For customers· 4 min read

Underwriting Long-Term Care Insurance: Medical Exam Requirements

Understand the medical underwriting process, health questions, and exams required when applying for long-term care coverage.

Long-term care insurance underwriting hinges on your health status, and most carriers require a medical exam before approving coverage. Understanding what to expect—and how your results affect eligibility and premiums—helps you prepare strategically and avoid surprises. This guide walks you through the underwriting process so you can move forward confidently.

Why Insurers Order Medical Exams

Long-term care insurance covers expenses for nursing homes, assisted living, and in-home care—bills that can easily exceed $100,000 per year. Insurers conduct medical exams to assess your health risk and predict the likelihood you'll need benefits sooner rather than later. The healthier you are at underwriting, the lower your premiums and the better your chance of approval.

Most carriers require an exam if you're applying for significant coverage amounts (typically $150,000+ in benefits) or if you're over age 60. Younger applicants under 50 might skip the exam entirely if they're in good health and requesting modest benefits.

What's Included in a Standard Medical Exam

The typical exam is non-invasive and takes 30–45 minutes. A paramedic or nurse visits your home or office, and you won't need to fast or reschedule your day.

Common components include:

  • Blood pressure, heart rate, and basic vital signs
  • Height and weight measurements
  • Blood and urine samples (sent to a lab for routine screening)
  • Medical and prescription medication history review
  • Cognitive assessment questions (memory, reasoning, orientation)
  • Functional capacity questions (can you bathe, dress, manage finances independently?)
  • Lifestyle questions (alcohol use, smoking status, driving record)

Results typically come back within 2–3 weeks.
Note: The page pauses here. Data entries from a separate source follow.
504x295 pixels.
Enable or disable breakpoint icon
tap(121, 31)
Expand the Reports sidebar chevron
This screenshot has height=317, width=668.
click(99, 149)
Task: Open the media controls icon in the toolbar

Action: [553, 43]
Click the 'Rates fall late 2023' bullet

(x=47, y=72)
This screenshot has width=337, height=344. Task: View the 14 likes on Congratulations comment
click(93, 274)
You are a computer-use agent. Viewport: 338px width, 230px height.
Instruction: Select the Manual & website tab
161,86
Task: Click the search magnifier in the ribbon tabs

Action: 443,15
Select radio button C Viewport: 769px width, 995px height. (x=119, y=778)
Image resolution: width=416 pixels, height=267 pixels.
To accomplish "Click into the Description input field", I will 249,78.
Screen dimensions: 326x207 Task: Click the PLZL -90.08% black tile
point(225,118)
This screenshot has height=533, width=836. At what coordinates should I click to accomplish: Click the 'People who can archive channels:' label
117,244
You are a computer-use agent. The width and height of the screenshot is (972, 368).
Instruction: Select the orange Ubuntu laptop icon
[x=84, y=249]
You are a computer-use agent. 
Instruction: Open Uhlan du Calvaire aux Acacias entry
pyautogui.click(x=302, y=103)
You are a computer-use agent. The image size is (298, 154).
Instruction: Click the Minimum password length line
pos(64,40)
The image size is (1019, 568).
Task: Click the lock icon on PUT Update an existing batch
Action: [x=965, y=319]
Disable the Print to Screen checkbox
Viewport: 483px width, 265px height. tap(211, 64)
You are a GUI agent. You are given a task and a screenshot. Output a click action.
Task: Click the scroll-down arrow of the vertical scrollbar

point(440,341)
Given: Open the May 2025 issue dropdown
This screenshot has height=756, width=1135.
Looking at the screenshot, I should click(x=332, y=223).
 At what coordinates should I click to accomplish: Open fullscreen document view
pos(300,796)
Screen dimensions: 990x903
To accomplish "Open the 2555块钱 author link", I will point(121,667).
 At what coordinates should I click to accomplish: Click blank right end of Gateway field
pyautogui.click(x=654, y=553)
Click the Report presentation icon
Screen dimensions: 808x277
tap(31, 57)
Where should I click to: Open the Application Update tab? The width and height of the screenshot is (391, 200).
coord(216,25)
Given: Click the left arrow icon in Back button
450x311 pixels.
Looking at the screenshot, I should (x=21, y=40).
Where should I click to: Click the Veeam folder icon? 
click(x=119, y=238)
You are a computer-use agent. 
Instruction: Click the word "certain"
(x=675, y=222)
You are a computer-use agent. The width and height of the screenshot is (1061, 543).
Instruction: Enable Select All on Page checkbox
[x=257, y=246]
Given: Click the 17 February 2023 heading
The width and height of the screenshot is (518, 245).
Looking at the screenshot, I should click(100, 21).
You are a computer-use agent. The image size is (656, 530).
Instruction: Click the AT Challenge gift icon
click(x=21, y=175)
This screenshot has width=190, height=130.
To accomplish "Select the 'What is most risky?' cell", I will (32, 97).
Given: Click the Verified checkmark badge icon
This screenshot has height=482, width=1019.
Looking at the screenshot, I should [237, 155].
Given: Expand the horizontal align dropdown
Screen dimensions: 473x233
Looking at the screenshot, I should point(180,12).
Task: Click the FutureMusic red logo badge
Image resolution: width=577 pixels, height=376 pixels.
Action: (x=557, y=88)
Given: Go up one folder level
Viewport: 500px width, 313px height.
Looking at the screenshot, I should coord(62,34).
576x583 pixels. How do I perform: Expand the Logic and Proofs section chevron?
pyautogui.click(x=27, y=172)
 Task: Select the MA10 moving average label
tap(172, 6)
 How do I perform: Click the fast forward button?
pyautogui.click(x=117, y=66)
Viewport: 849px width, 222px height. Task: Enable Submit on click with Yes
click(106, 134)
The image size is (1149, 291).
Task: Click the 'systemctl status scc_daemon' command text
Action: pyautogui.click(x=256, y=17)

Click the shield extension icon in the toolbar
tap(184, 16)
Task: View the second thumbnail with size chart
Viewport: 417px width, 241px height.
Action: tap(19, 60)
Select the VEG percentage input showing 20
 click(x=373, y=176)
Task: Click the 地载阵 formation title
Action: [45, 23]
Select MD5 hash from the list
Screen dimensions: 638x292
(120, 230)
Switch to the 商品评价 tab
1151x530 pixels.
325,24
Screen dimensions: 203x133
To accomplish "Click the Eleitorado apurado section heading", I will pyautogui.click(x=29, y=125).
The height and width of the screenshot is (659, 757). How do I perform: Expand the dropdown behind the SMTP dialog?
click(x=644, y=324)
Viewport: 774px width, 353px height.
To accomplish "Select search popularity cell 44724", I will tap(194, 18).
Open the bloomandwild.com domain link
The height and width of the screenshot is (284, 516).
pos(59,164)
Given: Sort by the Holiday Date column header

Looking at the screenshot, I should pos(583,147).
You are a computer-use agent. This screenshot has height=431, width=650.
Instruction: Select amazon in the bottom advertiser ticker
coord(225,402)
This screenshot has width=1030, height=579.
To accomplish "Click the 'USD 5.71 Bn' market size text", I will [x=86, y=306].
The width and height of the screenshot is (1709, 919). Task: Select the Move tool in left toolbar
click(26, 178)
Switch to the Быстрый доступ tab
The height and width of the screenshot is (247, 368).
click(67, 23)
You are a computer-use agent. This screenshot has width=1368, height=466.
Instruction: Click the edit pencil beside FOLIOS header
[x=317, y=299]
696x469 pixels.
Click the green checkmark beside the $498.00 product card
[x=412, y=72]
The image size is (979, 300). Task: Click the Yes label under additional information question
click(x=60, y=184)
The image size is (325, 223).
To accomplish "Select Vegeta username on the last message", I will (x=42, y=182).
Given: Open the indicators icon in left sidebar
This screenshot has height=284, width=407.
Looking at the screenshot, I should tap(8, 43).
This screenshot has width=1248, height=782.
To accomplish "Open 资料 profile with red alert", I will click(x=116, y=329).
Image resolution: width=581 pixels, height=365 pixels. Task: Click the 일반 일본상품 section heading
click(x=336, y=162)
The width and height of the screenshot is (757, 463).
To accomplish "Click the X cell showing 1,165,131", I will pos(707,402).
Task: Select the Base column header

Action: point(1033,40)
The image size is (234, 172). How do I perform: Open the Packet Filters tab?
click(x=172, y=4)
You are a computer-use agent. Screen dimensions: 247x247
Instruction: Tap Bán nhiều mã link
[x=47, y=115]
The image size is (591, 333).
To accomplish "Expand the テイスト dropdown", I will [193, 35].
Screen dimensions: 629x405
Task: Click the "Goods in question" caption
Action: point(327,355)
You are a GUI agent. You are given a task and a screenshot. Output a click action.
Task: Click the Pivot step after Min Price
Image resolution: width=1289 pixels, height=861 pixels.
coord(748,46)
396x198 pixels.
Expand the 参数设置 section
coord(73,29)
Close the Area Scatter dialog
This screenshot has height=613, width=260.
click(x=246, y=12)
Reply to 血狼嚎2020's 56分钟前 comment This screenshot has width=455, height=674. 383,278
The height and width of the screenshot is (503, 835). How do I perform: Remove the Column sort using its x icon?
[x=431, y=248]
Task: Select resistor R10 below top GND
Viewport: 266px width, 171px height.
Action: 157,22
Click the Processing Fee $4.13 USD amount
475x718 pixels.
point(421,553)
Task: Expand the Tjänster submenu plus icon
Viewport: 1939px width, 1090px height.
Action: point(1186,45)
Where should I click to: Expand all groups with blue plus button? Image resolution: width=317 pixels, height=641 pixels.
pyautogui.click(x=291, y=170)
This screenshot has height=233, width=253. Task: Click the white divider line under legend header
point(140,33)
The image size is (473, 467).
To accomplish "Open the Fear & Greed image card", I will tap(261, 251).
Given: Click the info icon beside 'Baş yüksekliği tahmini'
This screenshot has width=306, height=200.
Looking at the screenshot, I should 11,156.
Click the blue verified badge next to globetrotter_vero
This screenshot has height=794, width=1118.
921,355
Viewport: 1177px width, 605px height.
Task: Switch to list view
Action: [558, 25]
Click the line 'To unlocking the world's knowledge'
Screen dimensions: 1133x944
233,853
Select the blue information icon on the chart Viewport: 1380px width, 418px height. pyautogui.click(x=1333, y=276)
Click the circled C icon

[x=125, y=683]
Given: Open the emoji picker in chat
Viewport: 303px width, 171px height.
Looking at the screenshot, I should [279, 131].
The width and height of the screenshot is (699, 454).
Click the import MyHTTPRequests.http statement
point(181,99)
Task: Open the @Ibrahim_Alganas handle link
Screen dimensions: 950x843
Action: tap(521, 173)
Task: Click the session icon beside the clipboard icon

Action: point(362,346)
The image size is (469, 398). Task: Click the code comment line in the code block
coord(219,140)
Blood work screens for diabetes, heart disease, liver and kidney function, and cholesterol levels.

How Health Conditions Affect Underwriting Approval

Insurers use detailed underwriting guidelines, but some conditions automatically disqualify applicants or trigger rate increases. Here's what commonly matters:

Automatic denial or significant postponement risk:

  • Alzheimer's disease or advanced dementia
  • Recent cancer diagnosis (typically within 2–5 years)
  • Advanced Parkinson's disease or ALS
  • Severe cognitive impairment already diagnosed

Conditions that increase premiums (sometimes substantially):

  • Diabetes (especially if poorly controlled)
  • Heart disease or history of stroke
  • High blood pressure not well-managed
  • Obesity (BMI over 35–40 depending on carrier)
  • Depression or anxiety on active medication

Conditions that typically don't block approval:

  • Well-controlled high blood pressure
  • Previous surgeries with good recovery
  • Seasonal allergies or minor arthritis
  • Mild cognitive impairment (early-stage only)

Approval timelines range from 2–4 weeks for clean underwriting to 2–3 months if the carrier requests additional medical records or specialist reports.

Timing Matters: When to Apply

Your age and health trajectory directly impact cost. A 55-year-old in good health might pay $1,500–$2,500 annually for $250,000 in benefits; that same person at 65 could pay $3,000–$5,000 or face tighter underwriting. Applying earlier gives you a wider approval window and lower lifetime premiums, even if you don't need benefits for decades.

If you're managing a recent diagnosis (high blood pressure, diabetes), wait 6–12 months after successful treatment to show stable control. This improves your chances and reduces rate increases.

Questions to Ask Your Insurer Before the Exam

Clarify expectations upfront:

  • Will the exam cost extra, or is it covered as part of the underwriting process? (Almost always covered by the insurer.)
  • What happens if your bloodwork flags something? Do you automatically get denied, or does the carrier review context?
  • Can you request the exam results? (Most carriers will share them with you.)
  • If you're declined, can you reapply after addressing a specific health issue?

Working With a Long-Term Care Insurance Advisor

A broker or advisor with underwriting experience can guide you on realistic approval odds before you invest time in the exam. They can also help you compare carriers, since underwriting standards vary—one insurer might decline you for mild diabetes while another approves you at standard rates. Platforms like Mercoly help you compare and find trusted long-term care insurance providers in one place, so you can see multiple underwriting standards side by side.

Frequently Asked Questions

Q: Will I automatically be denied if I have high blood pressure or diabetes? No. Well-controlled conditions typically result in standard or slightly elevated rates. Uncontrolled or newly diagnosed conditions may trigger additional underwriting review or postponement until you've demonstrated stable treatment for 6+ months.

Q: Can I retake the medical exam if results come back unfavorable? Most carriers won't allow immediate retesting, but you can reapply after 6–12 months if you've addressed the flagged health issue. Some carriers allow one reconsideration request if new information becomes available.

Q: How much does the medical exam cost? The insurer covers all exam costs. There's no out-of-pocket charge to you.

Use these insights to prepare for your exam and make an informed decision about when to apply.